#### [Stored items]
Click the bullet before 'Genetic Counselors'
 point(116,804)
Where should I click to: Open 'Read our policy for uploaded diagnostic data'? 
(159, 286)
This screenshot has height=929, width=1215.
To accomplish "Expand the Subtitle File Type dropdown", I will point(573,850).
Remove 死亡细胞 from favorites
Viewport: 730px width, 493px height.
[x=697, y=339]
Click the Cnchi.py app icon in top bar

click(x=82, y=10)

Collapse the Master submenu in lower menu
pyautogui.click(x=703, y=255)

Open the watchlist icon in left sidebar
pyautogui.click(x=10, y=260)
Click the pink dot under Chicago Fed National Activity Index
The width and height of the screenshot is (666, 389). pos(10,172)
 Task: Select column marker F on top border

#### [What is being asked]
All lines from the line holding "Viewport: 730px width, 493px height." through the end of the records above need to be transcribed exactly, and no other text should appear.

#### [The completed task]
Viewport: 730px width, 493px height.
[x=697, y=339]
Click the Cnchi.py app icon in top bar

click(x=82, y=10)

Collapse the Master submenu in lower menu
pyautogui.click(x=703, y=255)

Open the watchlist icon in left sidebar
pyautogui.click(x=10, y=260)
Click the pink dot under Chicago Fed National Activity Index
The width and height of the screenshot is (666, 389). pos(10,172)
 Task: Select column marker F on top border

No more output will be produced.